Trascriva tale e quale tutto ciò che va dalla riga contenente "Given: Click the" fino all'ultima delle voci, estremi inclusi.

> [Dati forniti]:
####################
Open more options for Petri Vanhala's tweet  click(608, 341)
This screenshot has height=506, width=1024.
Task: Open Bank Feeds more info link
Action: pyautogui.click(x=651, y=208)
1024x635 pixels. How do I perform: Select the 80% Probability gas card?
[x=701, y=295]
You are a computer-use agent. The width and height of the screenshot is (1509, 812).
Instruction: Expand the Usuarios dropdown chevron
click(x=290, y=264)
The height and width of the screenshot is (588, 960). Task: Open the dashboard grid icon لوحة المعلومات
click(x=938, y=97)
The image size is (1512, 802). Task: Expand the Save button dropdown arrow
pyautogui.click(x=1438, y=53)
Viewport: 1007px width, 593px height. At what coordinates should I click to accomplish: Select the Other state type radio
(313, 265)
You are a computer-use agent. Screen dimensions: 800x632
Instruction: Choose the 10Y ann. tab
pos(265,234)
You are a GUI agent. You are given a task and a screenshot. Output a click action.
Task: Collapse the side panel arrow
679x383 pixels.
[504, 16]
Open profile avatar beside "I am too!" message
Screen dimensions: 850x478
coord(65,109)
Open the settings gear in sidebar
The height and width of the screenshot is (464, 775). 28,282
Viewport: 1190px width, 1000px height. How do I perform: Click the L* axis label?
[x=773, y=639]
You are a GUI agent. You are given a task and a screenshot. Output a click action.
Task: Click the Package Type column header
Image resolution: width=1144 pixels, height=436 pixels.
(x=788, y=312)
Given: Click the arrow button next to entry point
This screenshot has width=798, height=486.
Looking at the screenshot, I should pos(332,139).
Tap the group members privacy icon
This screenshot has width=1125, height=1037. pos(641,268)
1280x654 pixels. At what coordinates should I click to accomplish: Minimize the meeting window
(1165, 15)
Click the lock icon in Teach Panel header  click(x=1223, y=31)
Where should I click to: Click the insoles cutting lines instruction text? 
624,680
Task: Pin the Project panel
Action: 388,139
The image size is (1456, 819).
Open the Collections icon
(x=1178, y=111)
####################
> [Risposta al problema]:
Given: Click the arrow button next to entry point
This screenshot has width=798, height=486.
Looking at the screenshot, I should pos(332,139).
Tap the group members privacy icon
This screenshot has width=1125, height=1037. pos(641,268)
1280x654 pixels. At what coordinates should I click to accomplish: Minimize the meeting window
(1165, 15)
Click the lock icon in Teach Panel header  click(x=1223, y=31)
Where should I click to: Click the insoles cutting lines instruction text? 
624,680
Task: Pin the Project panel
Action: 388,139
The image size is (1456, 819).
Open the Collections icon
(x=1178, y=111)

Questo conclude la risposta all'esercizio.